TRIBUNNEWS.COM, JAKARTA - Beberapa waktu lalu Komisi Pemberantasan Korupsi (KPK) menetapkan Bupati Kutai Kartanegara (Kukar) Rita Widyasari sebagai tersangka.
Bupati Rita ditetapkan sebagai tersangka dalam dua kasus berbeda yakni tersangka penerimaan gratifikasi dan dugaan suap atas izin perkebunan inti dan plasma perkebunan sawit dan sejumlah proyek di Pemkab Kukar.
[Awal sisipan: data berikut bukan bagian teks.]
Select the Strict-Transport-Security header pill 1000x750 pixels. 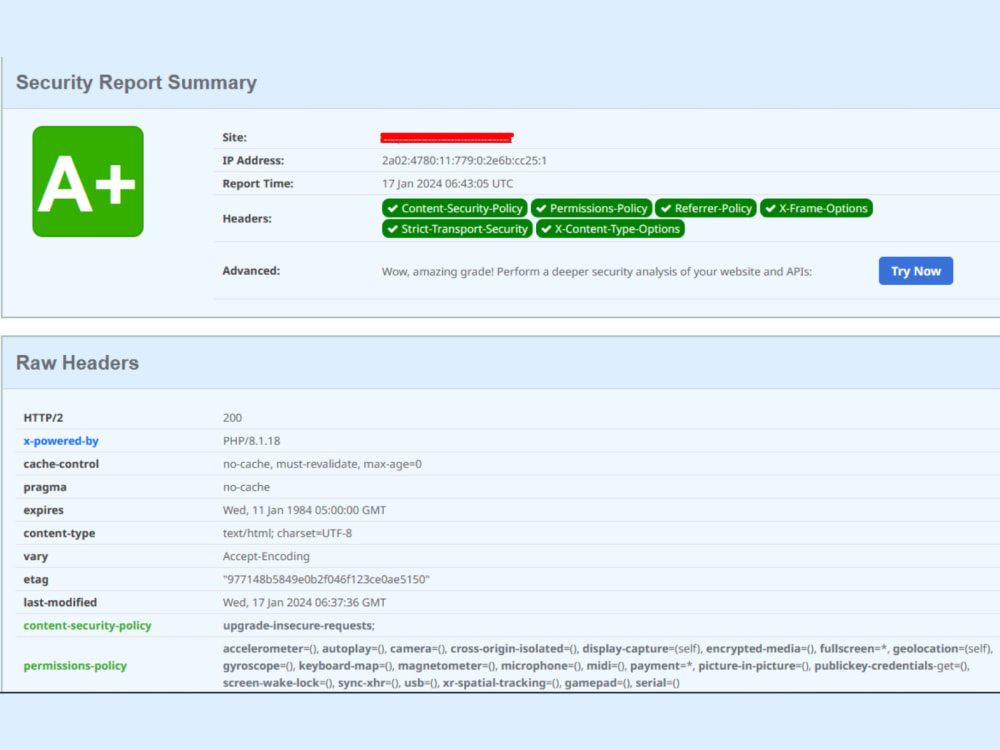(456, 229)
Selain Bupati Rita, KPK juga menjerat Wali Kota Cilegon Tubagus Iman Ariyadi sebagai tersangka dugaan suap dalam proses perizinan Analisis Mengenai Dampak Lingkungan (Amdal) Transmart di Cilegon.
Keduanya sama-sama menjabat sebagai kepala daerah selama dua periode menggantikan jabatan ayahnya masing-masing.
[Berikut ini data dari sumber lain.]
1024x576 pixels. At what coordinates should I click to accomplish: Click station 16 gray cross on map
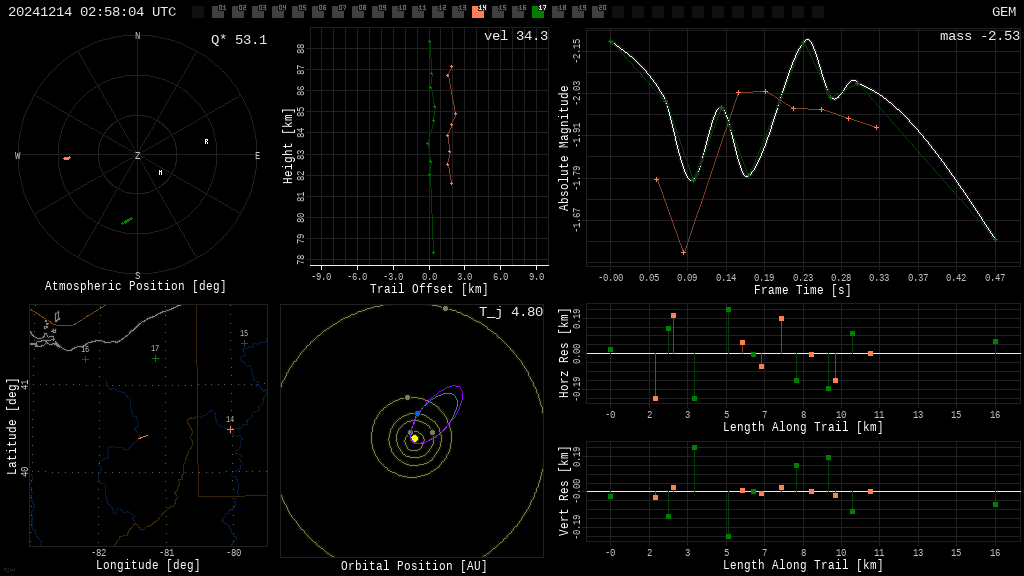[85, 359]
Rita merupakan putri dari mantan Bupati Kukar alm Syaukani Hasan Rais sementara Iman adalah putra dari mantan Wali Kota Cilegon Tubagus Aat Syafaat.
Baca: Bupati Kukar Rita Widyasari Diduga Terima Suap Rp 6 Miliar
Mereka sama-sama meneruskan jabatan keluarganya, perilaku korup Rita dan Iman alhasil menambah daftar panjang kasus korupsi di daerah yang roda pemerintahannya dikuasai oleh dinasti politik.
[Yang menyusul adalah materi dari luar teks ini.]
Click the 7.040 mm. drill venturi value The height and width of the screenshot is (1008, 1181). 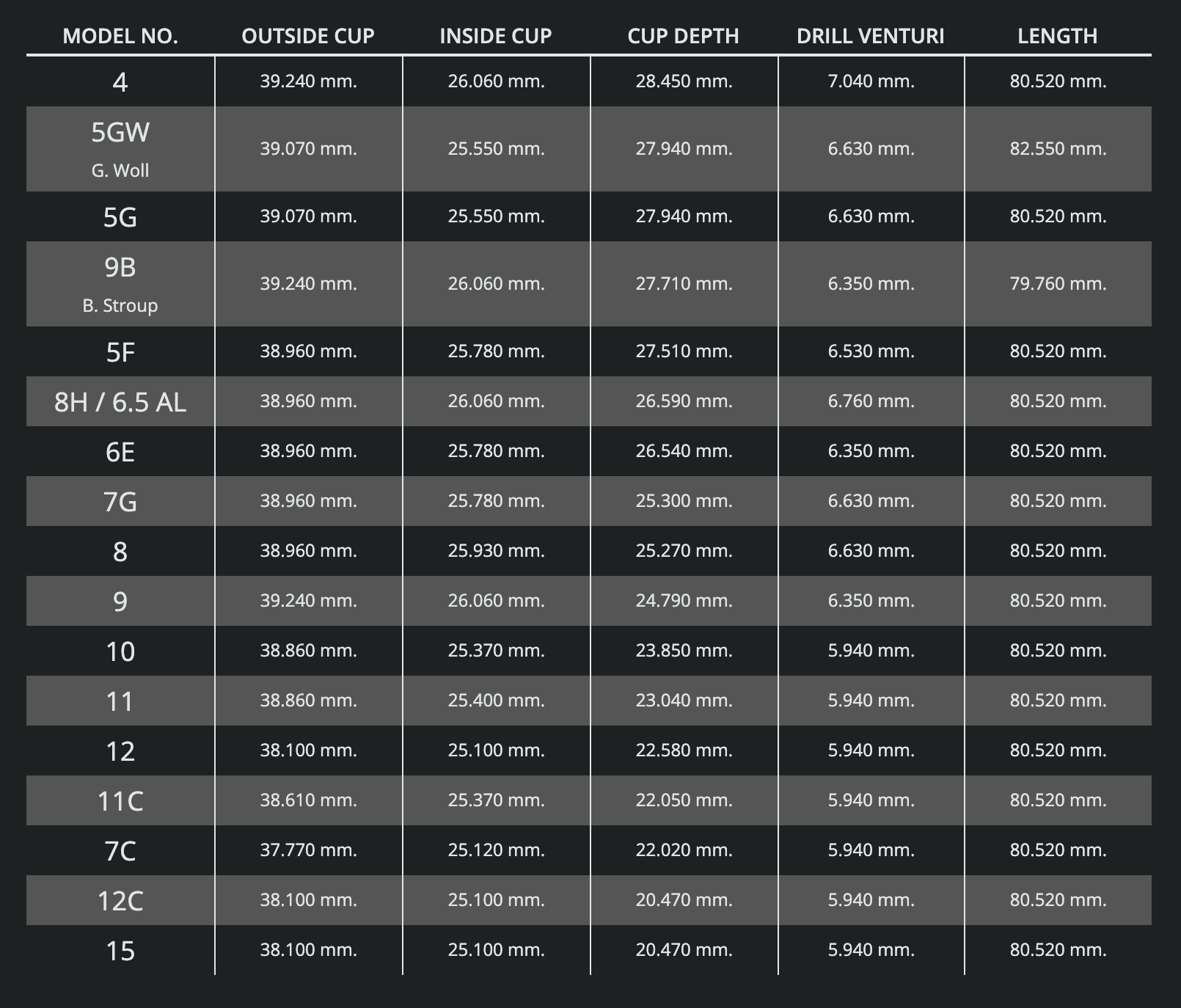(871, 81)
Wakil Ketua KPK Basaria Panjaitan bersuara atas hal ini.
Menurut Basaria, ada beberapa faktor yang membuat praktik korupsi melekat dalam dinasti kekuasaan, diantaranya melindungi sesuatu yang dinikmati oleh kepala daerah sebelumnya dalam hal ini ayah atau anggota keluarga lain.
"Kemungkin ada sesuatu yang harus dinikmati atau dilindungi oleh yang bersangkutan," terang Basaria, Selasa (3/10/2017).
Basaria menjelaskan KPK bukan kali ini saja membongkar tindakan korupsi di kukar dan Cilegon.
Sebelumnya, KPK pernah mencatat nama ayah dari kedua orang itu sebagai tersangka di KPK.
Syaukani ditetapkan sebagai tersangka kasus dugaan korupsi sejumlah proyek di Pemkab Kukar.
Di antaranya pembebasan lahan Bandara Loa Kulu, penyalahgunaan dana perangsang pungutan sumber daya alam (migas) dan penyalahgunaan dana studi kelayakan Bandara Kutai dan lainnya.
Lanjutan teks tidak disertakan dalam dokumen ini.